What, then, should physicians do in response to this inevitable shift in the way medical care is reimbursed?
• Employment - A growing number of physicians, especially those just out of training and those in certain specialties like cardiology, find the uncertainties associated with private practice unattractive. While incomes can be very attractive in hospital-controlled practices even this may change in the future.
• Business as usual - This might work for a while but the pressure to control cost is substantial and patients, who are struggling to afford health insurance, are more willing to see a limited number of physicians in return for savings. Cost will trump loyalty. Payers will simply exclude physicians who are not part of the value process.
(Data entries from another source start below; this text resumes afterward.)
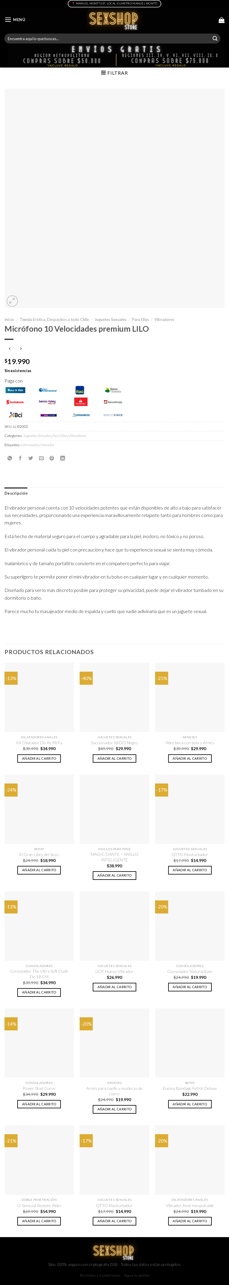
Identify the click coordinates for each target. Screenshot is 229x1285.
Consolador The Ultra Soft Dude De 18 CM (39, 974)
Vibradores (164, 319)
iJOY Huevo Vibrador (114, 971)
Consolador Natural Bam (189, 971)
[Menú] (14, 19)
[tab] (15, 493)
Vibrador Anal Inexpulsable (190, 1205)
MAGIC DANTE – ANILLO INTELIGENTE (114, 857)
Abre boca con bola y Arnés (189, 742)
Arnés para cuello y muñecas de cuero (114, 1091)
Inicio (9, 319)
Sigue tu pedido (136, 1275)
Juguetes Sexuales (110, 319)
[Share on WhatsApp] (10, 458)
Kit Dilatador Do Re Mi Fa (39, 742)
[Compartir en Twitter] (30, 458)
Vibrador (47, 445)
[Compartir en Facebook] (20, 458)
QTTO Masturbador (189, 854)
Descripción (15, 493)
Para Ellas (140, 319)
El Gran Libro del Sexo (39, 854)
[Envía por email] (41, 458)
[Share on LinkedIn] (62, 458)
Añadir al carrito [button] (39, 758)
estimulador (30, 445)
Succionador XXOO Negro (114, 742)
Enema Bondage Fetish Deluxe (190, 1088)
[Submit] (215, 38)
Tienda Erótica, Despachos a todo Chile (54, 319)
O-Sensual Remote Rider (39, 1205)
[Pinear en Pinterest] (52, 458)
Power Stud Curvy (39, 1088)
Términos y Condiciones (100, 1275)
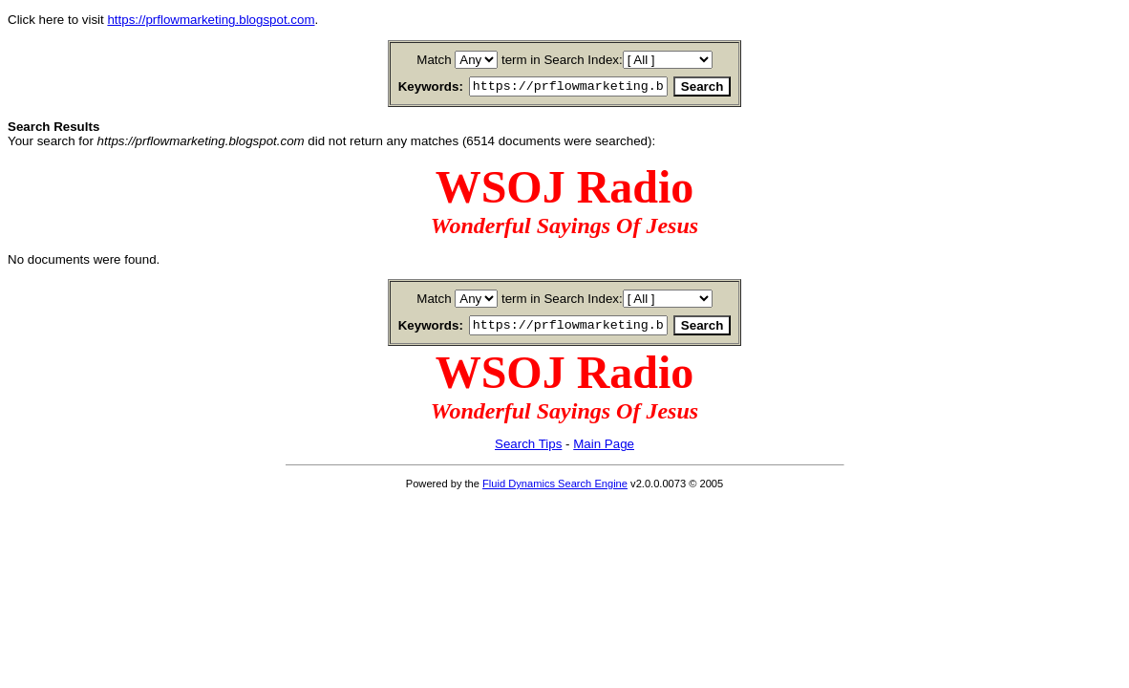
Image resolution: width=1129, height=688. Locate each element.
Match (433, 60)
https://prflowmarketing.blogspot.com (210, 19)
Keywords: (407, 87)
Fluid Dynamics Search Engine (555, 489)
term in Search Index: (562, 60)
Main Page (603, 449)
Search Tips (528, 449)
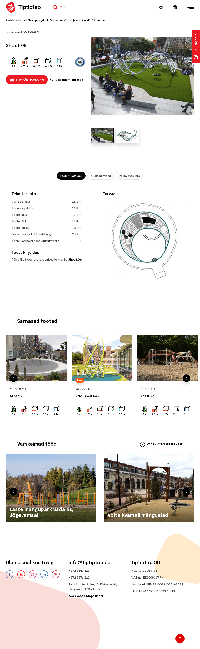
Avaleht (10, 20)
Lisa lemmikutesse (66, 79)
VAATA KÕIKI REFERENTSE (161, 444)
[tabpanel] (100, 240)
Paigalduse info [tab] (129, 175)
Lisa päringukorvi (27, 79)
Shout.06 (75, 259)
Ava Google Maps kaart (86, 596)
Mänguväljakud (38, 20)
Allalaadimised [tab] (101, 175)
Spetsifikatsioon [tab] (71, 175)
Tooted (22, 20)
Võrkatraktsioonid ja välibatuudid (70, 20)
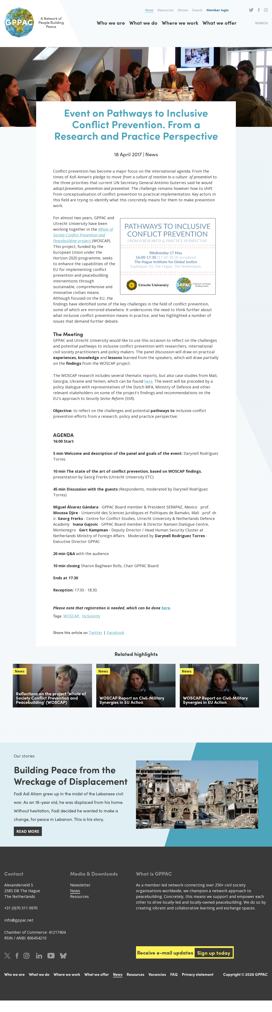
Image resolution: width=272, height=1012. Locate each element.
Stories (183, 9)
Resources (165, 9)
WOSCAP (71, 615)
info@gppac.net (18, 931)
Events (197, 9)
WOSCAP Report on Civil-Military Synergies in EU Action (131, 700)
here (148, 381)
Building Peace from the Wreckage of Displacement (70, 780)
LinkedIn (39, 967)
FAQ (174, 985)
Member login (218, 9)
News (149, 9)
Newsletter (80, 896)
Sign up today (214, 964)
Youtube (51, 967)
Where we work (180, 22)
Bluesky (63, 967)
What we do (143, 22)
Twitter (251, 10)
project (84, 240)
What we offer (220, 22)
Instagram (266, 10)
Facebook (259, 10)
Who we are (111, 22)
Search (261, 22)
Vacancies (157, 985)
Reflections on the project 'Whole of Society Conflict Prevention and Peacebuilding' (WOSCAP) (51, 697)
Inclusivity (91, 615)
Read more (27, 842)
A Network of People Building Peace (38, 22)
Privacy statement (197, 985)
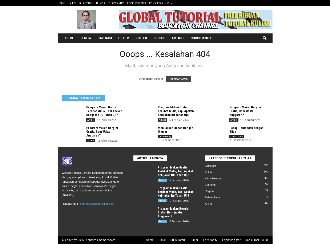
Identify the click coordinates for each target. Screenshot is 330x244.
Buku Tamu (86, 3)
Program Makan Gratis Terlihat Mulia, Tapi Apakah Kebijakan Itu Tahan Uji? (104, 111)
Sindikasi (104, 38)
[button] (264, 38)
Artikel (178, 38)
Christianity (116, 3)
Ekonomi (210, 184)
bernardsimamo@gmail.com (97, 203)
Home (61, 3)
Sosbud (159, 38)
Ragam (209, 191)
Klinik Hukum (213, 178)
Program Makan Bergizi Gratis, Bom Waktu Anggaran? (245, 111)
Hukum (123, 38)
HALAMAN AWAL (178, 79)
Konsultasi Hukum (161, 3)
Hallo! (72, 3)
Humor (100, 3)
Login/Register (136, 3)
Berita (85, 38)
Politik (141, 38)
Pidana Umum (213, 197)
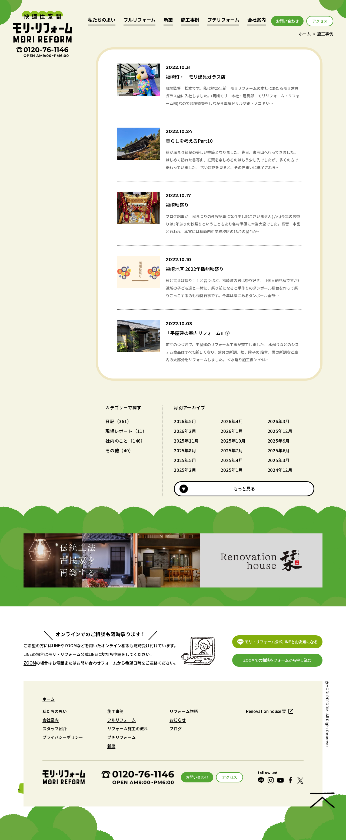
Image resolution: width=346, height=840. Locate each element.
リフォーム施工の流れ (127, 728)
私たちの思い (101, 20)
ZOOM (70, 645)
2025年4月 (232, 460)
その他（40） (119, 450)
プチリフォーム (223, 20)
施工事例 (190, 20)
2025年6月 (279, 450)
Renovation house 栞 (266, 711)
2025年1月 (232, 470)
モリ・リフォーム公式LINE (72, 654)
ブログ (175, 728)
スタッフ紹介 (54, 728)
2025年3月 (279, 460)
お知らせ (177, 720)
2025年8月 (185, 450)
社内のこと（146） (125, 440)
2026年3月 (279, 421)
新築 (168, 20)
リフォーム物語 (183, 711)
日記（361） (118, 421)
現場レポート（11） (126, 431)
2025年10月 (233, 440)
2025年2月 (185, 470)
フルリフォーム (139, 20)
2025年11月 (186, 440)
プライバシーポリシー (62, 737)
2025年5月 (185, 460)
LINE (56, 645)
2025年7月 (232, 450)
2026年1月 (232, 431)
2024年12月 (280, 470)
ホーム (305, 34)
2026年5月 (185, 421)
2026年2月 (185, 431)
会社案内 (256, 20)
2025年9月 (279, 440)
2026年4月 (232, 421)
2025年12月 (280, 431)
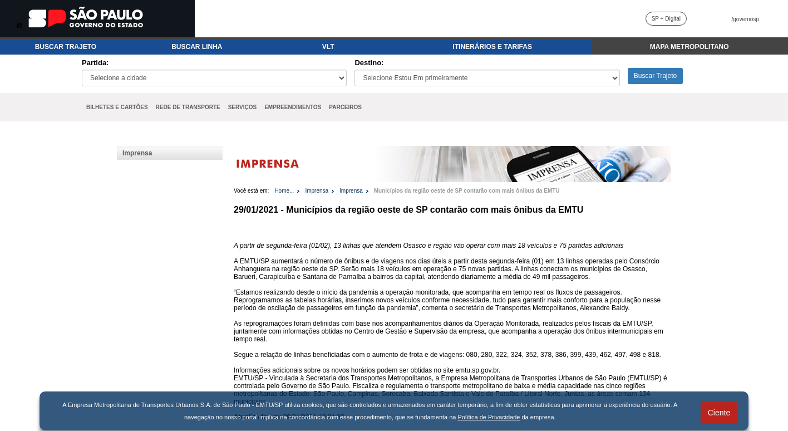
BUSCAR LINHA (196, 47)
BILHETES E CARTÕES (117, 107)
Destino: (368, 62)
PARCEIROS (345, 107)
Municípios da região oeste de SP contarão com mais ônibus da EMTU (467, 191)
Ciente (719, 412)
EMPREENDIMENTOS (292, 107)
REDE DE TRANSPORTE (188, 107)
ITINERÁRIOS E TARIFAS (491, 47)
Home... (284, 191)
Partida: (95, 62)
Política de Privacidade (489, 417)
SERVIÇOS (242, 107)
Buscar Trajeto (655, 76)
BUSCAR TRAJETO (65, 47)
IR (19, 26)
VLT (328, 47)
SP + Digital (666, 19)
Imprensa (137, 153)
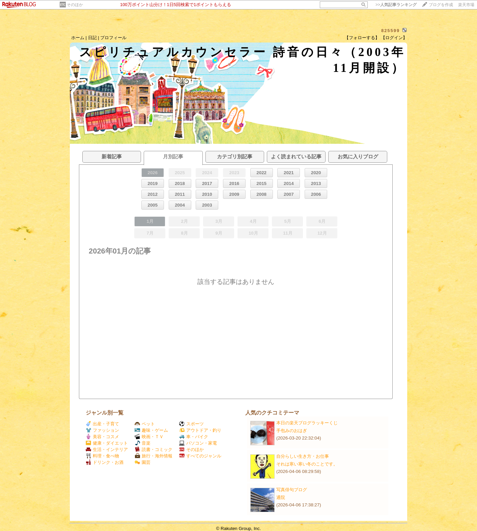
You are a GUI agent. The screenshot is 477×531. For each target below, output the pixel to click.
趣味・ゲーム (151, 430)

• Get organized - I’m not suggesting a union, but there are anti-trust waiver options available for physicians to create a quality-driven network that can jointly partner with payers and, as a result, drive most or all of care savings into their pockets, rather than the hospital. This will be the topic of my next post.
An inquiry generated by my last blog post on health reform and physicians asked a simply question, “What should we do”? My suggestion is that physicians, employed or private, need to begin the discussion of how they want to respond to the inevitable changes underway in how care is purchased. They can be leaders or followers but the leaders will get to set the rules. Physicians have an opportunity to regain their dominant role in the care delivery process and, while hospitals can be valuable partners, they will be the ones setting the rules and deciding how savings are shared.